一途な敏腕弁護士と甘々な偽装婚約
思い返せば、こうして誰かの体温に包まれて眠るなんて幼少の頃以来だ。ドキドキしていたけれど、驚くほど心地良い。「人肌恋しい」という言葉があるが、確かにこの温もりを知っていたら、また包まれたくなるのかもしれない。

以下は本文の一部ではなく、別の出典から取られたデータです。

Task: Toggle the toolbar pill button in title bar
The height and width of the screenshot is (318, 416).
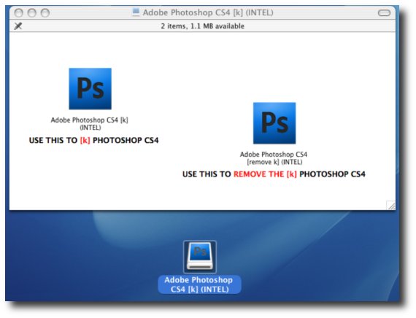Action: [384, 12]
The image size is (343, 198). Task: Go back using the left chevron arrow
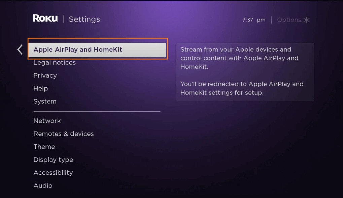20,50

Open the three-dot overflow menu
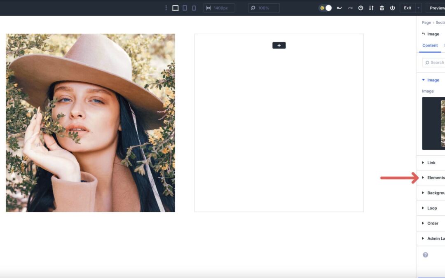click(166, 8)
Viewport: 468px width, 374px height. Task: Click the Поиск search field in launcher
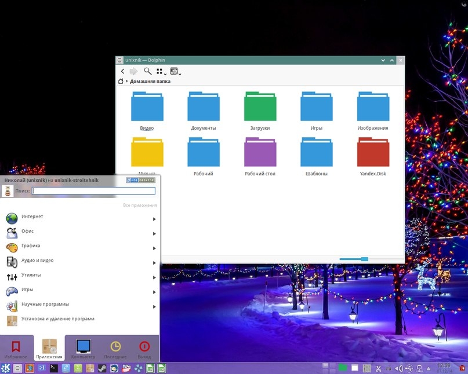pyautogui.click(x=93, y=190)
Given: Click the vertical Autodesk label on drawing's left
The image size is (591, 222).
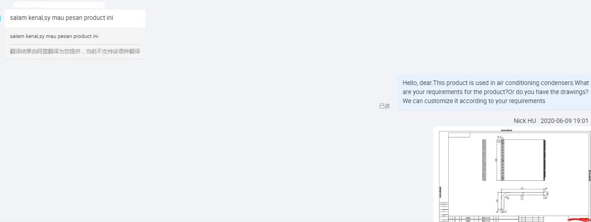Looking at the screenshot, I should [x=441, y=192].
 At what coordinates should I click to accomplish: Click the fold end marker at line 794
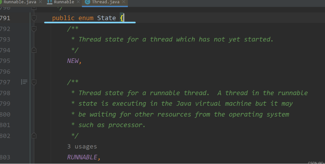pos(34,50)
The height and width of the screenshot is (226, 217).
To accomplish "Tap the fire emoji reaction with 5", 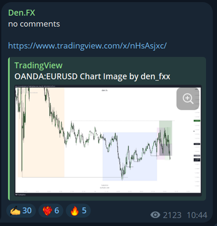I will coord(78,211).
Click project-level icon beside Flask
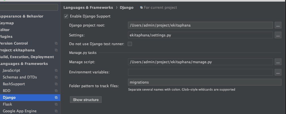 [x=56, y=104]
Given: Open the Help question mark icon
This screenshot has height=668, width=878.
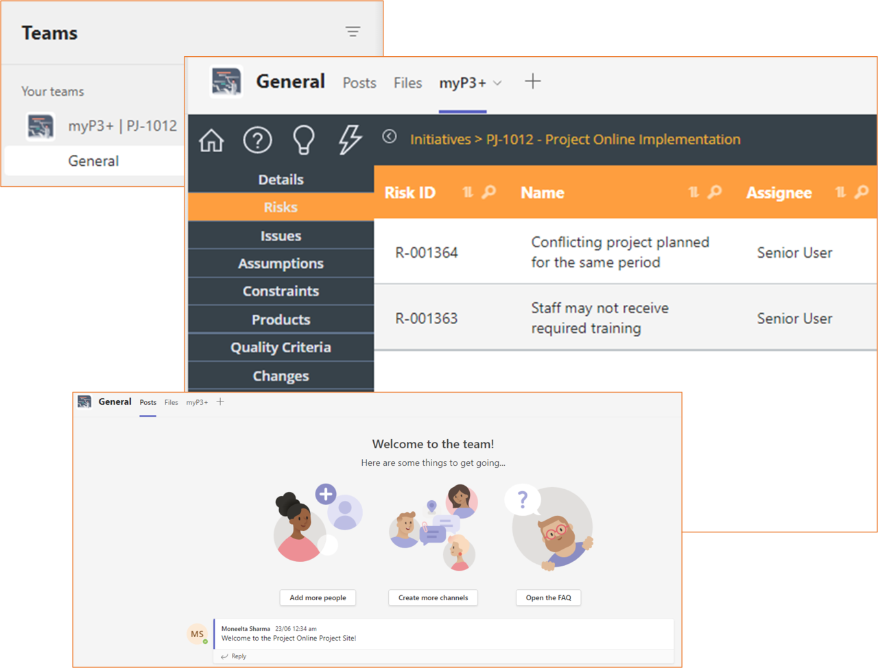Looking at the screenshot, I should [257, 139].
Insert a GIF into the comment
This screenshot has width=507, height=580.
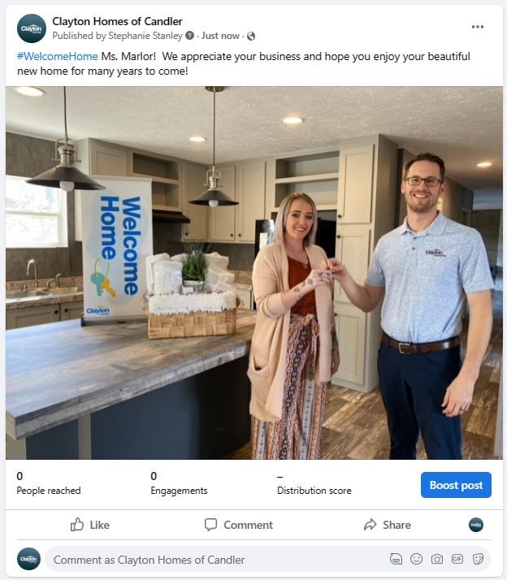(x=457, y=559)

そうして色々考えている間に、私も微睡んでしまった。もう一度完全に目が覚めた時は、カーテンの隙間から煌々と太陽の光が差し込んでいた。
「〜〜っっ!??」
私が身じろぎしたことで目を覚ました晴正さんが、私を抱き枕にしていたことに驚いているようだ。声にならない叫び、こういう状態のことを言うのですね〜。
「おはようございます。晴正さん」
「あっ、うん。おはよ、うございます……。あ、あの俺、いつのまにか……」
「はい。私を抱き枕にされてました。よく眠れましたか?」
「……すごく。美月は嫌だった?」
「いえ、あの、初めてのことの連続で……とても驚きました! でも、だ、大丈夫、でした。私も先程まで眠ってしまっていたみたいで」
「あ、そ、そうなんだ。よかったぁ……」
そう言いながら、ぎゅっと晴正さんが抱き寄せてきた。「美月。ありがとう」と耳元で囁いて。私はこれまた心臓が爆発するかと思ったのだった。